GIVEN TEXT START
Atherosclerosis develops at branches and bends of arteries that are exposed to disturbed blood, whereas regions exposed to uniform flow are protected. Disturbed flow generates low, oscillatory wall shear stress (WSS) which promotes atherosclerosis by inducing EC expression of inflammatory molecules. Conversely, high unidirectional WSS is protective. We studied the transcriptome at low and high WSS regions in the porcine aorta using micro arrays and observed differential expression of multiple Homeobox (Hox) genes. These transcription factors regulate embryonic development and morphogenesis. We hypothesize that Hox genes also influence EC responses to WSS. This project aims to: (1) assess the influence of WSS on Hox gene expression, (2) assess the effects of Hox genes on inflammatory activation in sheared EC.
EC were isolated from high and low WSS regions of the porcine aorta, prior to measurement of Hox gene expression by qPCR. The expression of HoxB7 and HoxB9 in the murine aorta was assessed at the protein level by en face fluorescent staining. Porcine aortic EC and human umbilical vein EC were exposed to shear stress for 72 hours using an in vitro orbital shaking system. Alternatively, cells were exposed to oscillatory or unidirectional WSS using a commercial pump system. The expression of Hox genes at these regions was assessed by qPCR using gene specific primers. Gene silencing technologies were used to attenuate Hox expression in sheared EC, and subsequent effects on inflammatory activation was assessed by qPCR and immunofluorescent staining.
qPCR revealed that EC expression of multiple Hox genes was increased at the inner curvature (low WSS) compared to the outer curvature (high WSS) of the porcine aorta. Similarly, en face staining demonstrated that expression of HoxB7 and HoxB9 proteins in EC were higher at the inner compared to the outer curvature of the murine aortic arch. Consistent with these observations, low oscillatory WSS induced the expression of the above Hox genes in cultured HUVEC and PAEC, while high unidirectional WSS did not. Silencing of HoxB9 and HoxB7 significantly enhanced the expression of E-selectin, MCP1 and VCAM-1 in EC exposed to low oscillatory WSS, indicating that Hox genes exert anti-inflammatory effects.
We conclude that disturbed flow induces multiple Hox genes that limit inflammatory activation of EC. These findings shed light on the complex effects of WSS on inflammatory signaling pathways and indicate that vascular inflammation at atheroprone sites is governed by a balance between the activities of pro- and anti-inflammatory molecules.
GIVEN TEXT END
PROVIDED DATA START
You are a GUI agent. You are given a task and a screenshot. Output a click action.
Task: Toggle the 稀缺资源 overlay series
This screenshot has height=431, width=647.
PROVIDED DATA END
### PROBLEMS TO WORK ON
• A. Rewrite the part of the text on Hox genes and wall shear stress that opens with the words "qPCR revealed that" and closes with "exert anti-inflammatory effects.", swapping "HUVEC" for "human umbilical vein EC".
• B. For each statement below, say whether it agrees with the text on Hox genes and wall shear stress. Answer yes or no and quote the words of the text that decide it.
(i) HoxB7 and HoxB9 expression in the murine aorta was assessed at the protein level by en face fluorescent staining.
(ii) Porcine aortic EC and human umbilical vein EC were exposed to shear stress for 48 hours in the orbital shaking system.
(iii) Silencing of HoxB9 and HoxB7 reduced the expression of E-selectin, MCP1 and VCAM-1 in EC exposed to low oscillatory WSS.

### RESPONSE LIST
• A.
qPCR revealed that EC expression of multiple Hox genes was increased at the inner curvature (low WSS) compared to the outer curvature (high WSS) of the porcine aorta. Similarly, en face staining demonstrated that expression of HoxB7 and HoxB9 proteins in EC were higher at the inner compared to the outer curvature of the murine aortic arch. Consistent with these observations, low oscillatory WSS induced the expression of the above Hox genes in cultured human umbilical vein EC and PAEC, while high unidirectional WSS did not. Silencing of HoxB9 and HoxB7 significantly enhanced the expression of E-selectin, MCP1 and VCAM-1 in EC exposed to low oscillatory WSS, indicating that Hox genes exert anti-inflammatory effects.

• B.
(i) Yes: "The expression of HoxB7 and HoxB9 in the murine aorta was assessed at the protein level by en face fluorescent staining."
(ii) No: "were exposed to shear stress for 72 hours using an in vitro orbital shaking system."
(iii) No: "Silencing of HoxB9 and HoxB7 significantly enhanced the expression of E-selectin, MCP1 and VCAM-1 in EC exposed to low oscillatory WSS."